Beginning with the first line of the entries below, quote each line until you reach and include the line with "Given: Open the".

EXTRACTED ENTRIES START

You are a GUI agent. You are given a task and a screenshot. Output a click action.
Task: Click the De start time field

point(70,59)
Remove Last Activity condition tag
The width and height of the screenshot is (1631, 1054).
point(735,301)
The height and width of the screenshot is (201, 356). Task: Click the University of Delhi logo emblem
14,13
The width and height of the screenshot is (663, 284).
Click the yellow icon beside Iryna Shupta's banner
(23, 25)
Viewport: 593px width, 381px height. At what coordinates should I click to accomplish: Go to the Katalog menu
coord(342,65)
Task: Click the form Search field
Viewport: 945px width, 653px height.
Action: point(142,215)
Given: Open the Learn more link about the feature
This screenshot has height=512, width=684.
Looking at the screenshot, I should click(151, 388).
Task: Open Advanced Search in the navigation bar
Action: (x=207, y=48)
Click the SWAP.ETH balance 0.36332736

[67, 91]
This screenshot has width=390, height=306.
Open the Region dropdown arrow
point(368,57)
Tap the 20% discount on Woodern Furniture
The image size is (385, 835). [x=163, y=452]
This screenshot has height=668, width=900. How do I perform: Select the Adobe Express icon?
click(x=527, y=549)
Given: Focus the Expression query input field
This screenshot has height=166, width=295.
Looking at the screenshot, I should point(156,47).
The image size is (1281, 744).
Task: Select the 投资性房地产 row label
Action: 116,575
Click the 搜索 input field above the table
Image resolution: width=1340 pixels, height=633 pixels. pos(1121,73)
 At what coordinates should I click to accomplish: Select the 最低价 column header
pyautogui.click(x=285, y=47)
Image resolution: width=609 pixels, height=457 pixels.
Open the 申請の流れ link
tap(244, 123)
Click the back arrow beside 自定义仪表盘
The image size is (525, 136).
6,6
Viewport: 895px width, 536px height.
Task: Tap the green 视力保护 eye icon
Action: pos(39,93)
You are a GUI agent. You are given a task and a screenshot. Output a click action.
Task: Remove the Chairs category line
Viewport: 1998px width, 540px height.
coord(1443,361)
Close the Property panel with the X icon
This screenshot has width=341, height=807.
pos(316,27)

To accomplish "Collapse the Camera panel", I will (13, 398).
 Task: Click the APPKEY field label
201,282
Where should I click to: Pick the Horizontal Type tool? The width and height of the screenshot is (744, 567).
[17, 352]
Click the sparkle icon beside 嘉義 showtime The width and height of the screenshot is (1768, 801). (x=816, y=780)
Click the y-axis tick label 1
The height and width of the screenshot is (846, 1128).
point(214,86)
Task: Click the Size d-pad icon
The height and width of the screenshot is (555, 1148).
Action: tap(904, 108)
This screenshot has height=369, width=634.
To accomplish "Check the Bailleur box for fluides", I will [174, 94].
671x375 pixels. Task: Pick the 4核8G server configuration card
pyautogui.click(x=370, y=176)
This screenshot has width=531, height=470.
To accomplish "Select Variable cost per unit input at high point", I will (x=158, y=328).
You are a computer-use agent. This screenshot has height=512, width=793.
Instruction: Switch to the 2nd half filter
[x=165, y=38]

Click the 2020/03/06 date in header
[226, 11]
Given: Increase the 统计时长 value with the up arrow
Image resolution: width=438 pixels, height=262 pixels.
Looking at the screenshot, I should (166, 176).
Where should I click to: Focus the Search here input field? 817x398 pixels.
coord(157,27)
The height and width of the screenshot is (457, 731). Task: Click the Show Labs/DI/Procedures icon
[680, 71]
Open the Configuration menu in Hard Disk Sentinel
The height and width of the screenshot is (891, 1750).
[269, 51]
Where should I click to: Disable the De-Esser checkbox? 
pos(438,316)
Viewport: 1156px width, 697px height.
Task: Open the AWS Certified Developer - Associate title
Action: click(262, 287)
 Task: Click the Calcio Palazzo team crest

EXTRACTED ENTRIES END

» EXPECTED ANSWER:
You are a GUI agent. You are given a task and a screenshot. Output a click action.
Task: Click the De start time field

point(70,59)
Remove Last Activity condition tag
The width and height of the screenshot is (1631, 1054).
point(735,301)
The height and width of the screenshot is (201, 356). Task: Click the University of Delhi logo emblem
14,13
The width and height of the screenshot is (663, 284).
Click the yellow icon beside Iryna Shupta's banner
(23, 25)
Viewport: 593px width, 381px height. At what coordinates should I click to accomplish: Go to the Katalog menu
coord(342,65)
Task: Click the form Search field
Viewport: 945px width, 653px height.
Action: point(142,215)
Given: Open the Learn more link about the feature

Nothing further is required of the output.